INPUT FOR THIS TASK: Begin
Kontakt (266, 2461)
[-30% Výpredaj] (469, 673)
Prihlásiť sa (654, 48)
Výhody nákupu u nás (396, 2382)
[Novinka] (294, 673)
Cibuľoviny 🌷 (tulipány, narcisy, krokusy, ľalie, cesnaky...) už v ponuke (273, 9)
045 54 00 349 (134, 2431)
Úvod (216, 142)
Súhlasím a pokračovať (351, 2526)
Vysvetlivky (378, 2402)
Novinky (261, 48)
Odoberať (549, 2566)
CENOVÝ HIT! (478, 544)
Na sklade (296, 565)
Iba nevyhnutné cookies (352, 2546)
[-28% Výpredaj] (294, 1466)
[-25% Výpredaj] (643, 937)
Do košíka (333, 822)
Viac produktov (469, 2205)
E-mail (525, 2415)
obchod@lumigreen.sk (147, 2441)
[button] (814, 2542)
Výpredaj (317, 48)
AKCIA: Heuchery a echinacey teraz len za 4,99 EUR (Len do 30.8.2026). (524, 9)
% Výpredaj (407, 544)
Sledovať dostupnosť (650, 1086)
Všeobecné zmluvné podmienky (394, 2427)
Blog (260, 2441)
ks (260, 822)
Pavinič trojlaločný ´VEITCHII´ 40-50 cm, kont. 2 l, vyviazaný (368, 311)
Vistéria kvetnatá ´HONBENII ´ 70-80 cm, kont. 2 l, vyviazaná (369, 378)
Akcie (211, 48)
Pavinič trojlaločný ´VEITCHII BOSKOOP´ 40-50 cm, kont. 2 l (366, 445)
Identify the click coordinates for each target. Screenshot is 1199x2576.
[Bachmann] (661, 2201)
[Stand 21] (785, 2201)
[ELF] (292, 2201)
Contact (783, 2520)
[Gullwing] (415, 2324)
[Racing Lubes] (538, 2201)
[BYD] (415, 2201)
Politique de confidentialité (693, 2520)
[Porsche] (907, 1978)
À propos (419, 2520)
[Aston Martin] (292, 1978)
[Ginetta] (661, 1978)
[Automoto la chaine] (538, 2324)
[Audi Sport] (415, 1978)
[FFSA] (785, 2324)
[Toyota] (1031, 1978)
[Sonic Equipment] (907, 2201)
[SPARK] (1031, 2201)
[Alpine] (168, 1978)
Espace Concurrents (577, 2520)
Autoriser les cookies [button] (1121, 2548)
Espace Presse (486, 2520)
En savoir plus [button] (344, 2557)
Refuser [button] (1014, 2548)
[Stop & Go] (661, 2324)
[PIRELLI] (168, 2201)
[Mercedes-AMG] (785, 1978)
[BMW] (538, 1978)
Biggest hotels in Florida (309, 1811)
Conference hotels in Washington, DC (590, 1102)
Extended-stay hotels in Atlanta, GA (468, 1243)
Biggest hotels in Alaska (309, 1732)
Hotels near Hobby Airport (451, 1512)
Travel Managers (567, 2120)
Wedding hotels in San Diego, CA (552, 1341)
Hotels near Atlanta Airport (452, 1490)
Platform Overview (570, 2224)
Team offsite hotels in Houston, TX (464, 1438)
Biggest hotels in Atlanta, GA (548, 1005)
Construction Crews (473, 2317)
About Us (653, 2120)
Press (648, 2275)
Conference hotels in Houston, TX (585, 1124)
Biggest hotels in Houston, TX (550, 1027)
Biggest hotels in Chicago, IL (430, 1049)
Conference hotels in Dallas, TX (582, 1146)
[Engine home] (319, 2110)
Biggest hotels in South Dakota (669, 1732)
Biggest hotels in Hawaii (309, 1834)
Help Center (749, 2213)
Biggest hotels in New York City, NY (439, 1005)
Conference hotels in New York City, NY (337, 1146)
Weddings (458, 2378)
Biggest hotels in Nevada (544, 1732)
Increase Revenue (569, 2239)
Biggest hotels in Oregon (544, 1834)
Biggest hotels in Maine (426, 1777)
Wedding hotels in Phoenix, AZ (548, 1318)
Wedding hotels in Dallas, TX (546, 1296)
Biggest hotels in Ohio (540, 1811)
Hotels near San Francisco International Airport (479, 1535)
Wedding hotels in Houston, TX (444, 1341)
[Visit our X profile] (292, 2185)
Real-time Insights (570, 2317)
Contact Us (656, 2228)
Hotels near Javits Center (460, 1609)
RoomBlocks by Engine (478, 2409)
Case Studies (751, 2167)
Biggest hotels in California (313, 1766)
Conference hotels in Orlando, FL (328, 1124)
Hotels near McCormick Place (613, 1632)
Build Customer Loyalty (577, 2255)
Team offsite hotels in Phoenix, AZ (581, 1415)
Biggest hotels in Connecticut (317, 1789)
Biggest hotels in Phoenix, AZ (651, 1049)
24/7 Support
INPUT FOR THIS TASK: End
Copy the records exactly, keeping every word in place.

SOLUTION TO THE EXERCISE
Kontakt (266, 2461)
[-30% Výpredaj] (469, 673)
Prihlásiť sa (654, 48)
Výhody nákupu u nás (396, 2382)
[Novinka] (294, 673)
Cibuľoviny 🌷 (tulipány, narcisy, krokusy, ľalie, cesnaky...) už v ponuke (273, 9)
045 54 00 349 (134, 2431)
Úvod (216, 142)
Súhlasím a pokračovať (351, 2526)
Vysvetlivky (378, 2402)
Novinky (261, 48)
Odoberať (549, 2566)
CENOVÝ HIT! (478, 544)
Na sklade (296, 565)
Iba nevyhnutné cookies (352, 2546)
[-28% Výpredaj] (294, 1466)
[-25% Výpredaj] (643, 937)
Do košíka (333, 822)
Viac produktov (469, 2205)
E-mail (525, 2415)
obchod@lumigreen.sk (147, 2441)
[button] (814, 2542)
Výpredaj (317, 48)
AKCIA: Heuchery a echinacey teraz len za 4,99 EUR (Len do 30.8.2026). (524, 9)
% Výpredaj (407, 544)
Sledovať dostupnosť (650, 1086)
Všeobecné zmluvné podmienky (394, 2427)
Blog (260, 2441)
ks (260, 822)
Pavinič trojlaločný ´VEITCHII´ 40-50 cm, kont. 2 l, vyviazaný (368, 311)
Vistéria kvetnatá ´HONBENII ´ 70-80 cm, kont. 2 l, vyviazaná (369, 378)
Akcie (211, 48)
Pavinič trojlaločný ´VEITCHII BOSKOOP´ 40-50 cm, kont. 2 l (366, 445)
Identify the click coordinates for each target. Screenshot is 1199x2576.
[Bachmann] (661, 2201)
[Stand 21] (785, 2201)
[ELF] (292, 2201)
Contact (783, 2520)
[Gullwing] (415, 2324)
[Racing Lubes] (538, 2201)
[BYD] (415, 2201)
Politique de confidentialité (693, 2520)
[Porsche] (907, 1978)
À propos (419, 2520)
[Aston Martin] (292, 1978)
[Ginetta] (661, 1978)
[Automoto la chaine] (538, 2324)
[Audi Sport] (415, 1978)
[FFSA] (785, 2324)
[Toyota] (1031, 1978)
[Sonic Equipment] (907, 2201)
[SPARK] (1031, 2201)
[Alpine] (168, 1978)
Espace Concurrents (577, 2520)
Autoriser les cookies [button] (1121, 2548)
Espace Presse (486, 2520)
En savoir plus [button] (344, 2557)
Refuser [button] (1014, 2548)
[Stop & Go] (661, 2324)
[PIRELLI] (168, 2201)
[Mercedes-AMG] (785, 1978)
[BMW] (538, 1978)
Biggest hotels in Florida (309, 1811)
Conference hotels in Washington, DC (590, 1102)
Extended-stay hotels in Atlanta, GA (468, 1243)
Biggest hotels in Alaska (309, 1732)
Hotels near Hobby Airport (451, 1512)
Travel Managers (567, 2120)
Wedding hotels in San Diego, CA (552, 1341)
Hotels near Atlanta Airport (452, 1490)
Platform Overview (570, 2224)
Team offsite hotels in Houston, TX (464, 1438)
Biggest hotels in Atlanta, GA (548, 1005)
Construction Crews (473, 2317)
About Us (653, 2120)
Press (648, 2275)
Conference hotels in Houston, TX (585, 1124)
Biggest hotels in Houston, TX (550, 1027)
Biggest hotels in Chicago, IL (430, 1049)
Conference hotels in Dallas, TX (582, 1146)
[Engine home] (319, 2110)
Biggest hotels in South Dakota (669, 1732)
Biggest hotels in Hawaii (309, 1834)
Help Center (749, 2213)
Biggest hotels in New York City, NY (439, 1005)
Conference hotels in New York City, NY (337, 1146)
Weddings (458, 2378)
Biggest hotels in Nevada (544, 1732)
Increase Revenue (569, 2239)
Biggest hotels in Oregon (544, 1834)
Biggest hotels in Maine (426, 1777)
Wedding hotels in Phoenix, AZ (548, 1318)
Wedding hotels in Dallas, TX (546, 1296)
Biggest hotels in Ohio (540, 1811)
Hotels near San Francisco International Airport (479, 1535)
Wedding hotels in Houston, TX (444, 1341)
[Visit our X profile] (292, 2185)
Real-time Insights (570, 2317)
Contact Us (656, 2228)
Hotels near Javits Center (460, 1609)
RoomBlocks by Engine (478, 2409)
Case Studies (751, 2167)
Biggest hotels in California (313, 1766)
Conference hotels in Orlando, FL (328, 1124)
Hotels near McCormick Place (613, 1632)
Build Customer Loyalty (577, 2255)
Team offsite hotels in Phoenix, AZ (581, 1415)
Biggest hotels in Connecticut (317, 1789)
Biggest hotels in Phoenix, AZ (651, 1049)
24/7 Support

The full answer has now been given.